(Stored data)
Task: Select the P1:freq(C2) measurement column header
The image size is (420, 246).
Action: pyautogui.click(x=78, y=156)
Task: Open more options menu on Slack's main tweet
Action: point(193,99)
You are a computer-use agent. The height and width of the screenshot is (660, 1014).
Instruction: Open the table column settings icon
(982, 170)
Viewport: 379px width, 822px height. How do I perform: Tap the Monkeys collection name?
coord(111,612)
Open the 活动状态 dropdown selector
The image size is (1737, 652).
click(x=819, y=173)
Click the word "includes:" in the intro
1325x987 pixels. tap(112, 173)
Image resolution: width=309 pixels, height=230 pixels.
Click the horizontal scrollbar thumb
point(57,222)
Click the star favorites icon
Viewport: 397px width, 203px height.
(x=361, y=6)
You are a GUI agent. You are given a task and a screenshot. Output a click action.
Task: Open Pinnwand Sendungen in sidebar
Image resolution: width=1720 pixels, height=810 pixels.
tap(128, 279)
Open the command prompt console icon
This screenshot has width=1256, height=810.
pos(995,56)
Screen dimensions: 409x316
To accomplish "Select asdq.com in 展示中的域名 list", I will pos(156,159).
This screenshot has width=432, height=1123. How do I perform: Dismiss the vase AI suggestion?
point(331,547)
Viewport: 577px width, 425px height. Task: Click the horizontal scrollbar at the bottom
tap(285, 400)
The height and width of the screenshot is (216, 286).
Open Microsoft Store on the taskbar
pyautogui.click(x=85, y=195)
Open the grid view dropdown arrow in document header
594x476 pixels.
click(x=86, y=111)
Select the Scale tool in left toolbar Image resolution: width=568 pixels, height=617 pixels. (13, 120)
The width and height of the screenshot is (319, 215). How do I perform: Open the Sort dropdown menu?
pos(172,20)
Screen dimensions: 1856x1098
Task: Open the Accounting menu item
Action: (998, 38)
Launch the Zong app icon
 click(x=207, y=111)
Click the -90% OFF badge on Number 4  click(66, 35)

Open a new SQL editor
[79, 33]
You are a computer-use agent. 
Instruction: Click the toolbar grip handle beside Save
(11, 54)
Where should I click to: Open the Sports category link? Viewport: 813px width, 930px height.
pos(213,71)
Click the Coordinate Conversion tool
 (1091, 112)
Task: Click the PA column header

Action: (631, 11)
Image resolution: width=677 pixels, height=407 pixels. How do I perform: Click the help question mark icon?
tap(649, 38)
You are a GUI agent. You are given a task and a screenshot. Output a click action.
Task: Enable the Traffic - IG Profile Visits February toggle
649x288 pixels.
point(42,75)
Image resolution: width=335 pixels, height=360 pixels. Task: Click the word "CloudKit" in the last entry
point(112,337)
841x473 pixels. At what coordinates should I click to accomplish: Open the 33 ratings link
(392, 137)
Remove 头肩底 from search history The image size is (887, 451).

What the task requires:
Rewrite the entries from the line containing "Open a new SQL editor" through the last entry, swapping "Image resolution" for "Image size" and keeping everything else unchanged. Give only those lines.

Answer to this task:
Open a new SQL editor
[79, 33]
You are a computer-use agent. 
Instruction: Click the toolbar grip handle beside Save
(11, 54)
Where should I click to: Open the Sports category link? Viewport: 813px width, 930px height.
pos(213,71)
Click the Coordinate Conversion tool
 (1091, 112)
Task: Click the PA column header

Action: (631, 11)
Image size: width=677 pixels, height=407 pixels. How do I perform: Click the help question mark icon?
tap(649, 38)
You are a GUI agent. You are given a task and a screenshot. Output a click action.
Task: Enable the Traffic - IG Profile Visits February toggle
649x288 pixels.
point(42,75)
Image size: width=335 pixels, height=360 pixels. Task: Click the word "CloudKit" in the last entry
point(112,337)
841x473 pixels. At what coordinates should I click to accomplish: Open the 33 ratings link
(392, 137)
Remove 头肩底 from search history The image size is (887, 451).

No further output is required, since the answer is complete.